YOUR ASSIGNMENT |
Your task is to retype every entry exactly while omitting the pictures.

GIVEN INFORMATION |
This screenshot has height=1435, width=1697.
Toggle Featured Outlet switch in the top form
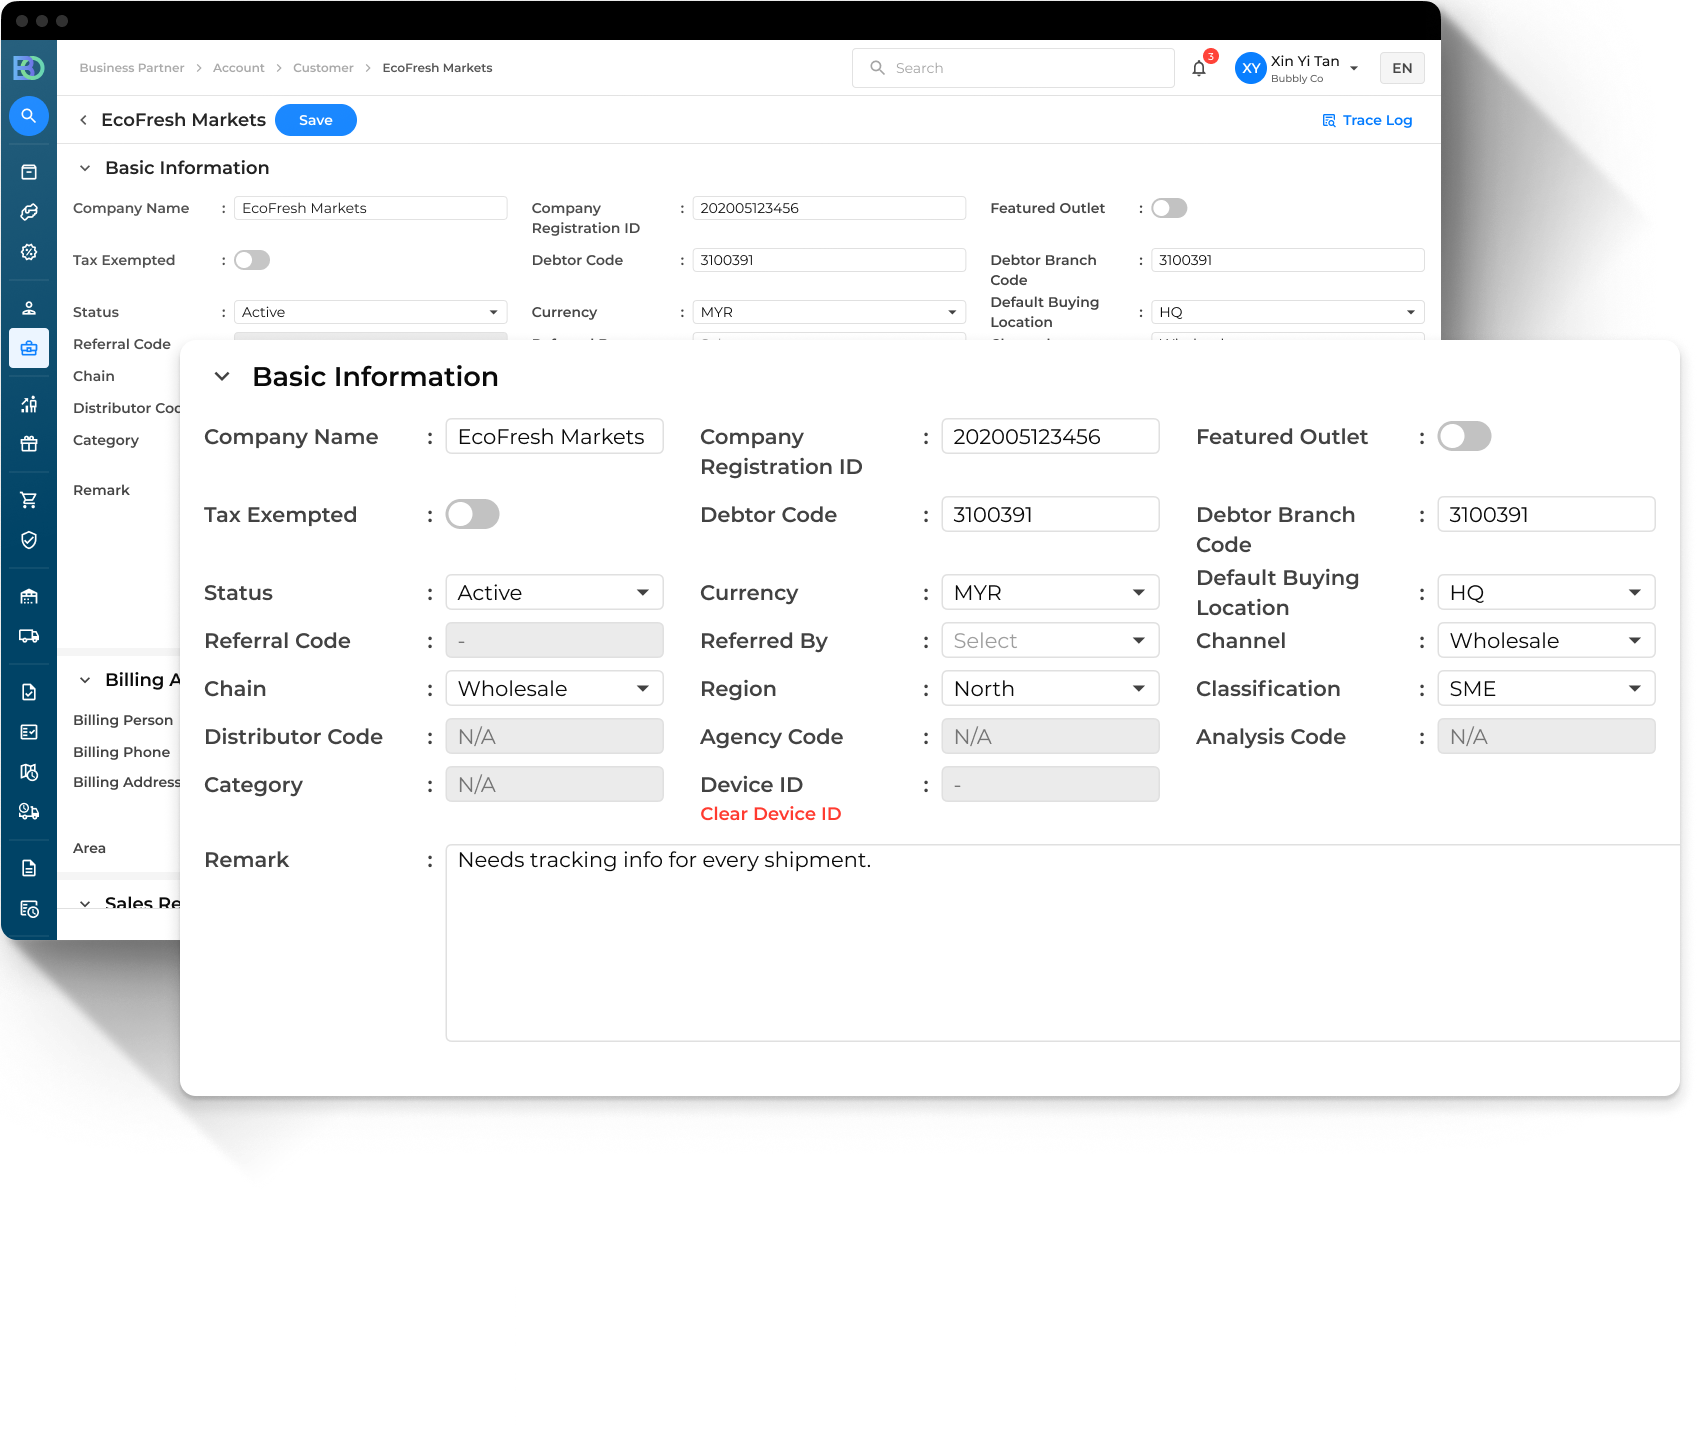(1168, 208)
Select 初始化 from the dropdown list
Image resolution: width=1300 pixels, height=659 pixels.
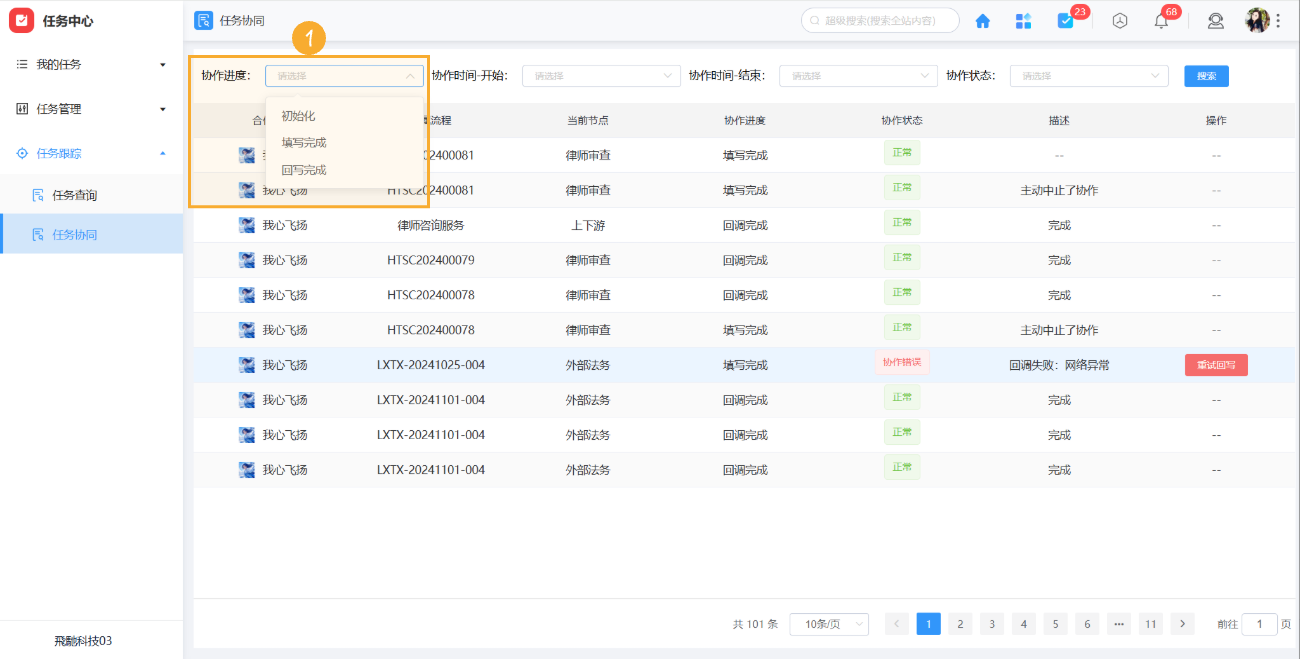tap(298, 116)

FINISHED TASK |
This screenshot has height=1435, width=1697.
Toggle Featured Outlet switch in the top form
(1168, 208)
Select 初始化 from the dropdown list
Image resolution: width=1300 pixels, height=659 pixels.
tap(298, 116)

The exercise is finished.